Well, it's been awhile since I have posted. What could the reason for that be? Probably.....that I stopped trying. I was doing so well for awhile, training for my half marathon. 4 weeks into it, I got hurt. Enter doctor appointments, disappointing news, torturous MRI's, inconclusive and very unhelpful diagnosis's and probably a little bit of depression. Results, I have a bad knee, a bad hip, I need to lose weight to fix it, but in order to that I need to exercise, and my options for that are limited. So what better thing to do than get addicted to reading, watching Son's of Anarchy and wearing out the seat in my recliner. Slacking off at work, slacking off at home, slacking off at life in general. Makes sense right? Right. And now that I'm over that, I'm pissed off. This weekend I spent some time with a couple of my gorgeous friends and a whole slew of kids. Upon an exciting trip through a splash pad, fully clothed...I changed into a sun dress I had until yesterday, not been brave enough to wear into public. It looks okay, I suppose and I love RED! I feel empowered in that color, but anyway, I wore it. Home from the park and then out to dinner.
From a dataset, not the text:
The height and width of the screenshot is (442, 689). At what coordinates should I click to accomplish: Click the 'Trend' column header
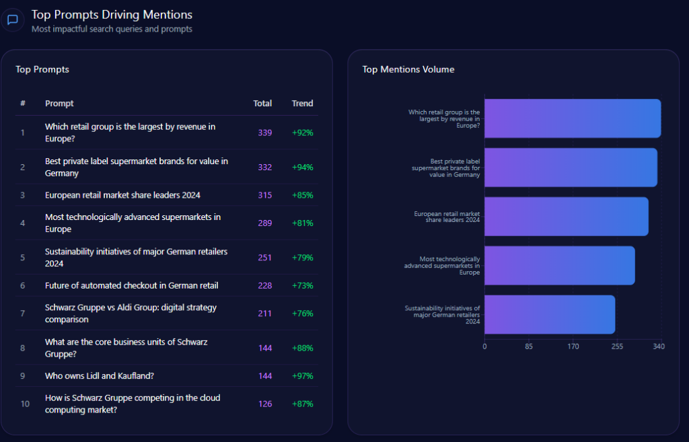click(x=302, y=104)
Fully aware of how revealing it was. Not in the sensual or inappropriate way, but it the show all you've got....literally way. I have so many layers underneath that dress it is unnerving. And until recently, I wasn't aware of how I appeared to others. Some women complemented my dress, which sometimes I felt it was so that they could think in their heads what they really thought, most men looked away, and I felt completely discussed at my appearance. And how I feel, because you know, it's not all about looks. It is entirely possible the assumptions I made in my head about what the other were saying in their heads were false. They probably didn't even notice me. The issue at hand are the thoughts that are in my head. How in the hell did I let myself go this far? Really? Seriously? My motivation and enthusiasm motivates and gets other people excited. Aren't I the hypocrite. It's pathetic. But maybe this is exactly what I needed to get my shit together. I needed to get mad. Angry. Discussed. Annoyed. Pissed. All of the above. And I am. Laying it all out there.
Enter $11. At WalMart in Evans, Ga last night I found this adorable little dress. I've been longing for a dress like this for months. A dark blue, white polk a dot dress that would look fabulous with pearls and a pair of red or nude heels. Totally a date night or Sunday morning ensemble. Really. I, Lori Hays am contemplating something fashionable. Scary, I know. So I bought it.
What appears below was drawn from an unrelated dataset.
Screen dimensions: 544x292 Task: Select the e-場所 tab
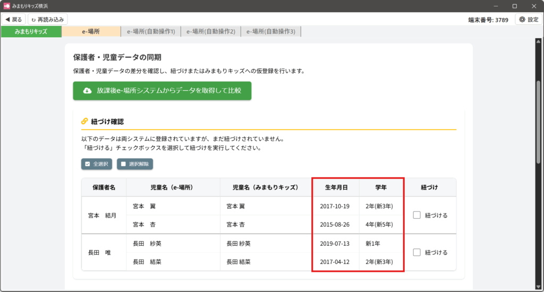91,31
Then I tried it on. Ouch. I'm pretty sure this is the biggest I have ever been.
Now my feelings about this are mixed between pissed off and motivated. They always say when trying to loose weight it's good to have a goal or a little incentive to work towards. Here we go! The dress. So, I've created myself a little home gym, with my bike, a ball, a mat, some elastic bands and hand weights. It's pretty much all I can do right now, since my doctor put the squash on everything else. And I know that this is going to be a long, tedious process. But, it has to happen. I am not going to work backwards anymore. My life depends on it. Physically, mentally, emotionally....you get it. Time to get back on the bandwagon. I have to improve my diet. I have to exercise. And unlike before, it's going to be harder than ever. Because my options are limited. All I have is my self motivation and my ego. God I hope it works this time.
Here is the plan. Set my IPhone alarm for 5:00 AM every morning. Get up, take my medicine, drink a glass of water, bike for 30 minutes and do a circuit of strength training. Then eat breakfast, get the kids ready to rock and roll deliver them to their destination and get my butt to work. Go sell, sell, sell, and work as hard at my job as I am at myself. Then come home and be mom. Except the mom thing needs to get healthier too. So the kids and I will work together to think of some healthy activities we can do together before dinner. Then eat something mostly healthy for dinner, enjoy and hour of winding down and go to bed.....before midnight. Somewhere in there, I will work in school work and whatever else comes up. But that's it. Not hard, not exactly easy, but absolutely necessary. Not optional. I have to do this.
And my goal? To wear that awesome $11 dress out on a date with my hubby by the end of summer. And totally rock it!!! I promise, after pictures will follow.
So there it is. It's been too long. But I'm back on, and let's hope it sticks this time.